Wall: So, I thought I'd start by highlighting the fact that your top 10 holdings look nothing like what people may expect from a top 10 holdings in an equity income fund which is probably quite a positive thing. The only sort of similar stock there is SSE (SSE). Why are your top 10 holdings so different?

Lang: I think it's probably because we start in quite a different place than most other income managers. Most other income managers I think start by looking at which stocks in the market are big and yield a lot whereas those two things we either completely ignore or we only pay attention to right at the end.

So, the kind of size of the company thing, we only pay attention to that in terms of – we don't like going into really small stuff because we want to be able to sell a stock if we're wrong and unfortunately, I've been doing it long enough to have experienced getting it wrong quite a few times.

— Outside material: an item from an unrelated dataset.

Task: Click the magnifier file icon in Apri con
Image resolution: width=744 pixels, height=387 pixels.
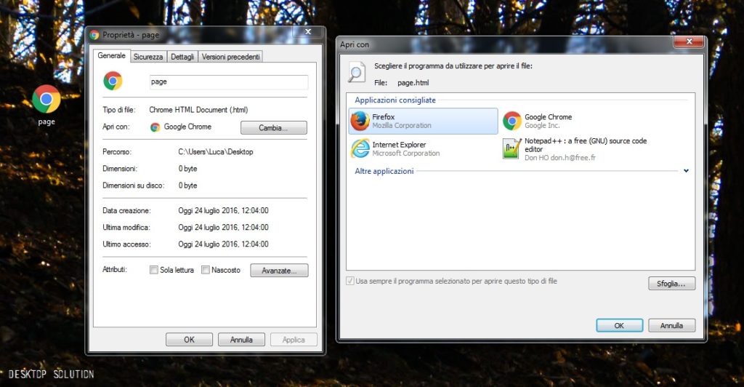Action: click(357, 72)
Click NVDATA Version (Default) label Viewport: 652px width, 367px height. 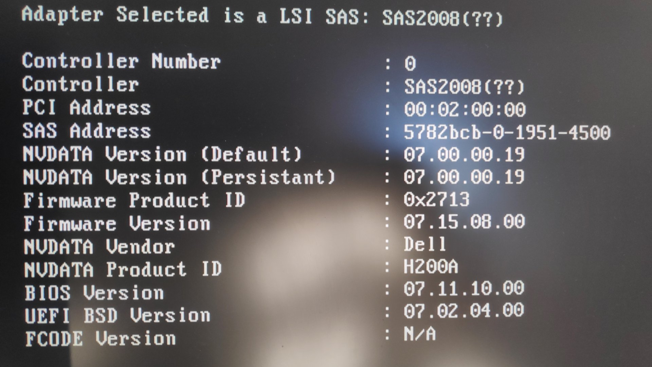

So, I've got to be able to get out of a position. So, nothing too small, but that still leaves me with around 300 either mid or large stocks I can look at. But after that we don't really care how big it is.

And then dividend yields, we only look at that kind of right at end because there are lots of other things we think are much more important to do with how the business is run, whether we think it's run sensibly or not, whether we think we can see evidence that either investors or the professional forecasters that look at businesses whether we think they are exhibiting some kind of bias because that's our kind of area of interest, if you like, is trying to understand the kinds of mistakes other people can make.

Wall: And this screening process is this because you want to ensure capital preservation and to smooth volatility? I mean, what's the sort of thought process behind the screening?

Lang: A lot of it goes back to some of the interesting stuff that's come out of cognitive psychology about the way people make decisions and in particular, the types of situations where you can be misled by things you shouldn't be misled by, you know, how you feel about things.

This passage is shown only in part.